Premature ovarian failure (POF), also known as primary ovarian insufficiency (POI), is a loss of ovarian function before the age of 40. POF can affect women at various ages, from their teenage years to their 30s. Women with POF are at a greater risk of a range of health issues, including osteoporosis, estrogen deficiency (hot flashes, vaginal dryness, etc.), and heart diseases. These POF-related issues can usually be managed well with hormonal replacement. However, for women with POF, fertility poses a challenge, as the loss of ovarian function means that the probability of pregnancy with their own eggs is greatly reduced.
Premature ovarian failure can be caused by several factors, including genetic conditions like Turner Syndrome and Fragile X syndrome. Autoimmunity, where the immune system mistakenly attacks the ovaries, is another potential cause. Surgical removal of ovarian tissue, such as during surgery for endometriomas, can also trigger early menopause.

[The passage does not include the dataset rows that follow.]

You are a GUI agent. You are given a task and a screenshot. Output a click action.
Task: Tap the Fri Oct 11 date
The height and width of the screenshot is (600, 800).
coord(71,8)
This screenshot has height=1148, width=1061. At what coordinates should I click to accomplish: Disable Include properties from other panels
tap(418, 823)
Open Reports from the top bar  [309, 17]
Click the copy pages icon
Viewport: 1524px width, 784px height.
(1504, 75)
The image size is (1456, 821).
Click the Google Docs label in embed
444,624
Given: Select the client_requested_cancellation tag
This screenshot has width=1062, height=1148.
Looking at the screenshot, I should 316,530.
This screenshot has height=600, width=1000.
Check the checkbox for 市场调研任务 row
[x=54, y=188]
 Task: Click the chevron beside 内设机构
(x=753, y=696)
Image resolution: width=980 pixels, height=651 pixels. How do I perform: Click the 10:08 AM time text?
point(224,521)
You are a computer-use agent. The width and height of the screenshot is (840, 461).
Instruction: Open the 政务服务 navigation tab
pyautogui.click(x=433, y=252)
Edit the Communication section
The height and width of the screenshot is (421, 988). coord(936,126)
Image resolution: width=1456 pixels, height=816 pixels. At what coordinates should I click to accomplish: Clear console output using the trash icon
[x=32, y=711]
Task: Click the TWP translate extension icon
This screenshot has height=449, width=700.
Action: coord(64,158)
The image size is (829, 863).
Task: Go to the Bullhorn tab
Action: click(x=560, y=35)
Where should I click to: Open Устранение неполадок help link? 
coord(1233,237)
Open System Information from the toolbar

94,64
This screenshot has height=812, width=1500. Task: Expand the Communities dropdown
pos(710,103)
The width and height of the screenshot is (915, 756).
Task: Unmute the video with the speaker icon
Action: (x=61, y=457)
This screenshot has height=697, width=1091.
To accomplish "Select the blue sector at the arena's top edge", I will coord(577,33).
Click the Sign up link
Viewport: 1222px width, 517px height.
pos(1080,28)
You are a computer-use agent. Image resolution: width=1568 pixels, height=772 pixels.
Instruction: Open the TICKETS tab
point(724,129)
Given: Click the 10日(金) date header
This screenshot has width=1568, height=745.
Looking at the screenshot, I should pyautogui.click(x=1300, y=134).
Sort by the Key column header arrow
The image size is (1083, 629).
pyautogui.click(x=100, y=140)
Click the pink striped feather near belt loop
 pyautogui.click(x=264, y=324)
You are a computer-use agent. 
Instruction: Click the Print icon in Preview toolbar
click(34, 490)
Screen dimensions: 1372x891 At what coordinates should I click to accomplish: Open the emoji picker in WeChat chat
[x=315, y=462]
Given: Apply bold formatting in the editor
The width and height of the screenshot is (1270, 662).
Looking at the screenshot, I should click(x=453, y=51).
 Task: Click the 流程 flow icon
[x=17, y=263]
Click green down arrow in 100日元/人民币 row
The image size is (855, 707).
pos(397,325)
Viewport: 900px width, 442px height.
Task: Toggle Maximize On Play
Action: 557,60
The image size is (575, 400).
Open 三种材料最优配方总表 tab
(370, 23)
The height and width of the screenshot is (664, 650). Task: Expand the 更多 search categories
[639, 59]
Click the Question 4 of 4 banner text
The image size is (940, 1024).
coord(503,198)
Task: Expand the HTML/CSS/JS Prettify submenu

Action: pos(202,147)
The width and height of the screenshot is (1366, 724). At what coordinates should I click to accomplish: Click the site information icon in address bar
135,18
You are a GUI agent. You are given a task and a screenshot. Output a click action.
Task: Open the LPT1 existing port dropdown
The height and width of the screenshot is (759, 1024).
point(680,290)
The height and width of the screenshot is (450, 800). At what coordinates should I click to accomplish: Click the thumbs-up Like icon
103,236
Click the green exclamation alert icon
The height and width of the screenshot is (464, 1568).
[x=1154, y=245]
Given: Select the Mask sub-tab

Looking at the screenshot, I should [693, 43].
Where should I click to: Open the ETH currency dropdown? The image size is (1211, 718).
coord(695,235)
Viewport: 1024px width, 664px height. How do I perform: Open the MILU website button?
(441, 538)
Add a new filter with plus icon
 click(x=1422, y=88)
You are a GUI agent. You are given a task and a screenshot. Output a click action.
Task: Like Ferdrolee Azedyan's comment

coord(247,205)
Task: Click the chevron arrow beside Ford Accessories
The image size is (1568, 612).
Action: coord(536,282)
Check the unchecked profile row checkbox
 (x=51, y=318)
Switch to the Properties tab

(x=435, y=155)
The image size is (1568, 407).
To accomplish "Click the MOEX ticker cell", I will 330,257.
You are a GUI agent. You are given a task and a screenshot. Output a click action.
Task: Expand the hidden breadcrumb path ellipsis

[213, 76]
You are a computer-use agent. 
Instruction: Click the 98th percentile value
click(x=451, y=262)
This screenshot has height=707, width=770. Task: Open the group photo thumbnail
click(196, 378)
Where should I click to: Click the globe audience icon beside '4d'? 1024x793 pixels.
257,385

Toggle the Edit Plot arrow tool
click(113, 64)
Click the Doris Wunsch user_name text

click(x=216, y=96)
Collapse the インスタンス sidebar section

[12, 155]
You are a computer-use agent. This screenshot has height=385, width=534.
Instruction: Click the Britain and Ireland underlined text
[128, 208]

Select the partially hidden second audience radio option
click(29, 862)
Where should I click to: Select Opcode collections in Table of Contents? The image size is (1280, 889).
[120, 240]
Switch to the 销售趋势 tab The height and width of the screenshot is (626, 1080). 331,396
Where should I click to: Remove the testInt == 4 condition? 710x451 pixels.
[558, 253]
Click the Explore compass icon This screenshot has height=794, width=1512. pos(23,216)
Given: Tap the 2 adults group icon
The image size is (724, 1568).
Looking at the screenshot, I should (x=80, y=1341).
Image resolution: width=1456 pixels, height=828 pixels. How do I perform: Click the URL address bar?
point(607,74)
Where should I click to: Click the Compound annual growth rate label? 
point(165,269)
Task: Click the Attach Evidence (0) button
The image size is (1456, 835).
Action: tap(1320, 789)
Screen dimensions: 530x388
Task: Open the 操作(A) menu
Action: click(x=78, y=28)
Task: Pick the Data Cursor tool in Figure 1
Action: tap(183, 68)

Additionally, chemotherapy and radiation can deplete the ovarian follicle pool, leading to POF, which is why fertility preservation is often recommended for cancer patients.
Premature ovarian failure in younger women can present with symptoms similar to those of natural menopause, such as irregular periods, hot flashes, vaginal dryness, and mood swings. Other symptoms may include bladder issues, dry skin, and decreased sexual desire. Even if not trying to conceive, women experiencing these symptoms should seek medical help, as POF can have serious effects on overall health. Early intervention is crucial for managing the broader impacts of POF on the body.